Matplotlib should be able to specify statically what is the interface/type of object they require. They should also be explcit internally when the want to evaluate. Why not just default to option number 2 above? Because we can getter performance if we batch multiple expression together. For example, let's say in matplotlib someone passes in a Parquet file. In one part they load column x and compute the sum, in another they load column x and compute the mean. If instead they said "Hey go execute these two expression and return me the result" the expresssions could be responsible for batching those things together and doing less work.

So how can we do this in a way that doesn't tie matplotlib to any particular computation backend?

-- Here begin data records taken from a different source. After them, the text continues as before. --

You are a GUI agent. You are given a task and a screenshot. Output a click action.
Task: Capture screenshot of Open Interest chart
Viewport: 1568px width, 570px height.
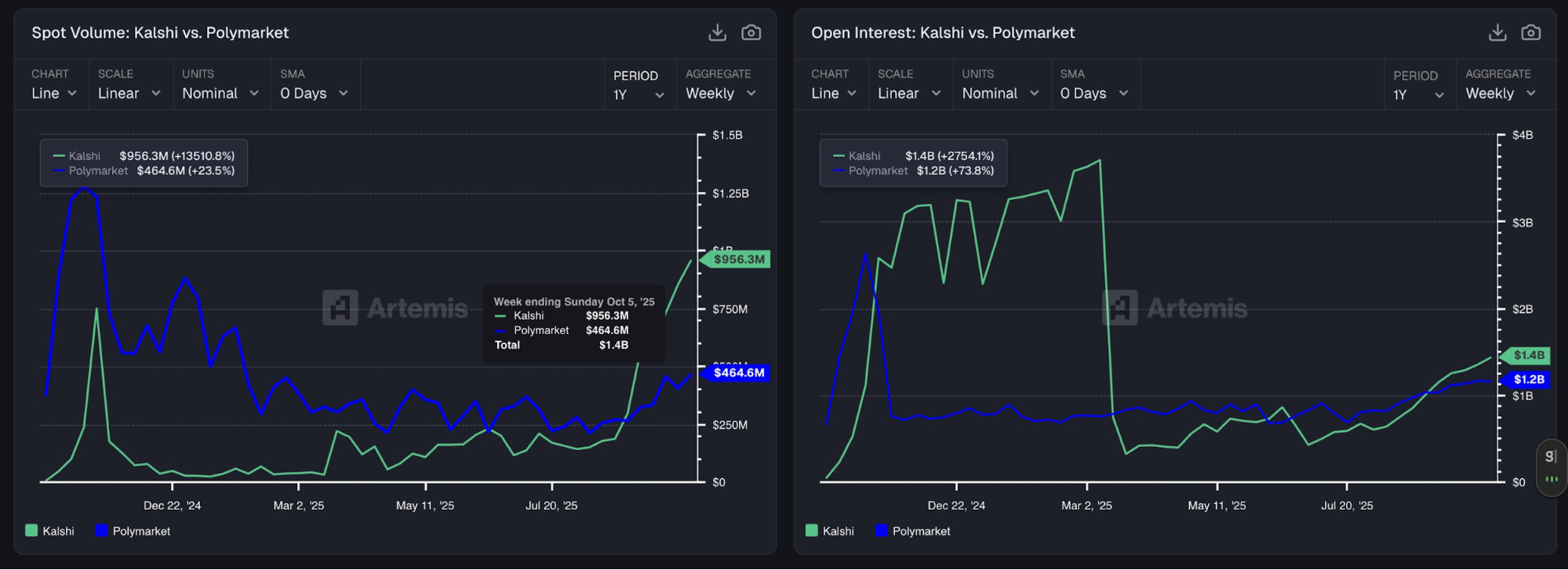(1530, 32)
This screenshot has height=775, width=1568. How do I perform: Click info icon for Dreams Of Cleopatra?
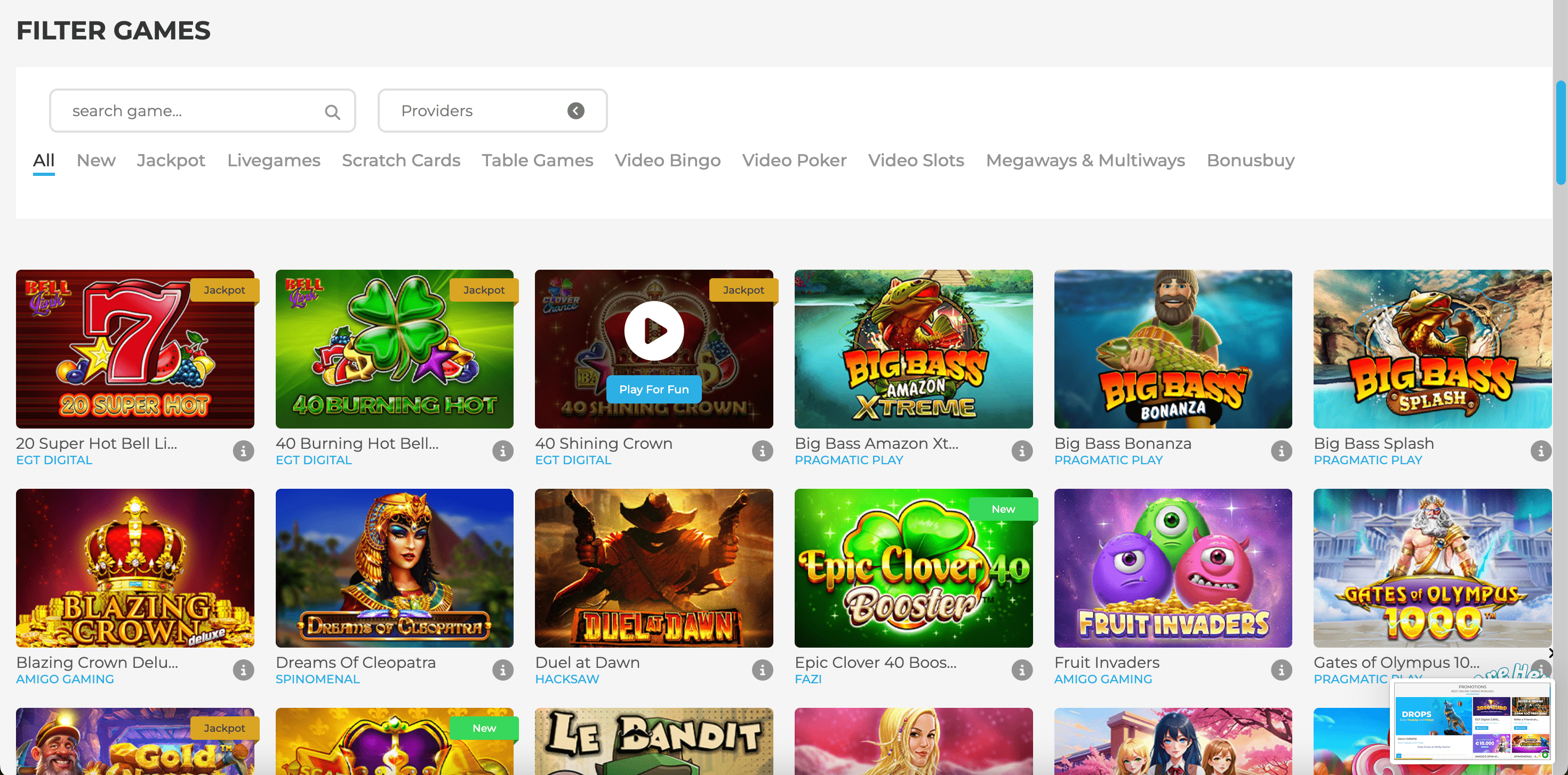point(503,670)
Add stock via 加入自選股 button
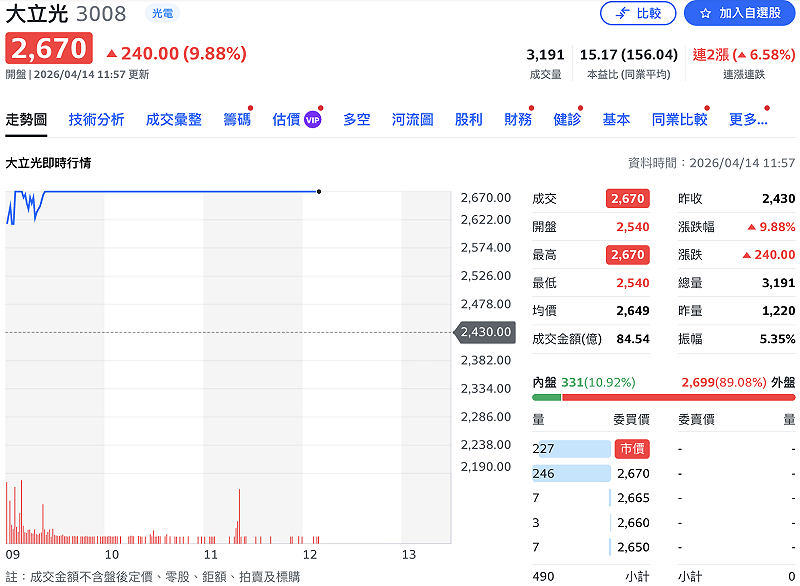This screenshot has height=586, width=800. [x=739, y=13]
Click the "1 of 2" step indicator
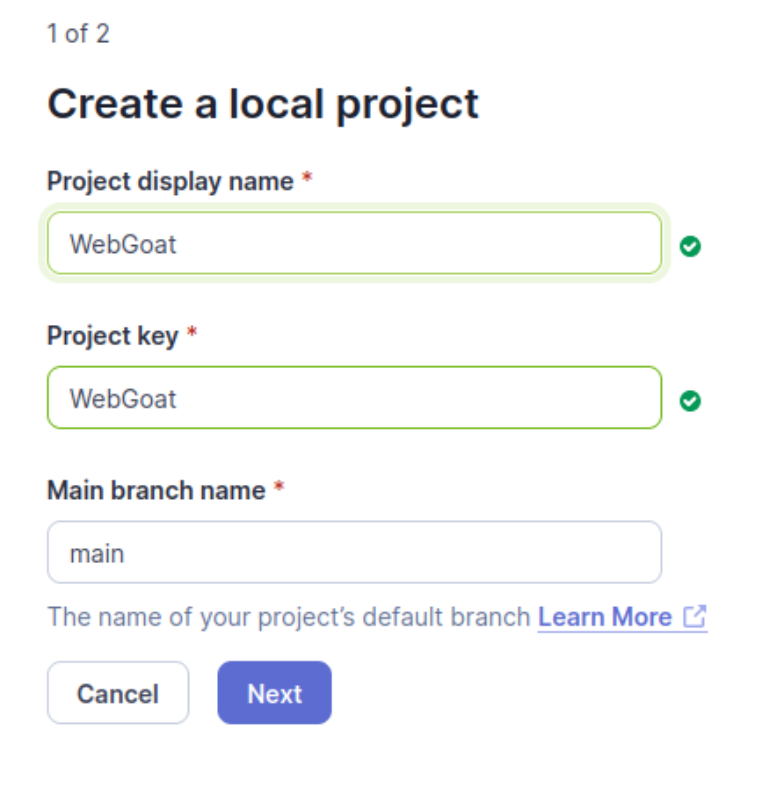Image resolution: width=770 pixels, height=792 pixels. click(x=78, y=34)

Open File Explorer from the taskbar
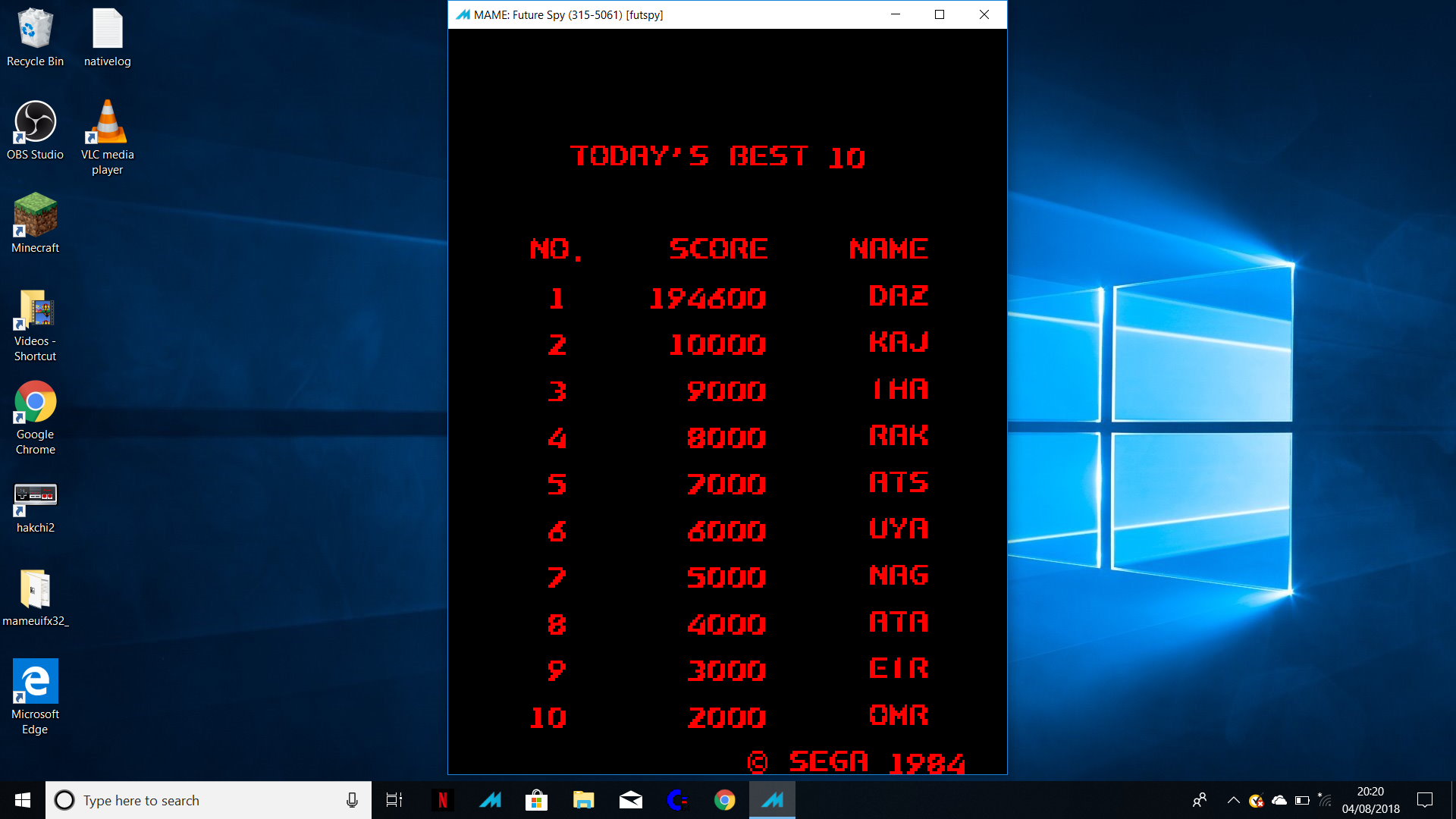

What about this interface:

class Lazy(typing.Generic[T]):
    def __execute__(self) -> T:
        ...

    def __str__(self):
        return str(self.execute())

Isn't this a lot like an awaitable object?

TODO: Can we refer to self in generic type? Like:

class Hi(List[Hi]):
    ...

Naw, what about convert to?

class Convertable:
    def __asinstance__(self, tp: typing.Type[T]) -> T:
        ...
asinstance(jax.arange(10), np.ndarray)
asinstance(jax.arange(10)[0], int)
class Expression(Convertable):
    def __asinstance__(self, tp: typing.Type[T]) -> T:
        return Converter[tp].convert(self)

This would help matplotlib case, if you want two do tuple:

asinstance(Pair.create(x['hi'].mean(), x['hi'].sum()), typing.Tuple[int, int])

Could use for ipykernel conversions...

SVG = NewType("SVG", str)
JSON = NewType("JSON", typing.Any)

MIMEType = Union[
    Tuple[Constant["SVG"], SVG],
    Tuple[Constant["str"], str],
    Tuple[Constant["json"], JSON],
]

asinstance("hi", MIMEType)
# union runs `asinstance` on each option, choosing first.

Can we have an IR format that lets us represent Python properly and translate to any other?

What do we need from a meta-ir? what do we need to share? what are the different layers?

metadsl is one plateu we could shoehorn in to solve all these problems, but is it better to have some layers about it at the language level and then have it plug in? Sort of like the numpy api extending conversations? That work for any backend not just metadsl?

Then once you have that, it can be like "use metadsl to get a head start?"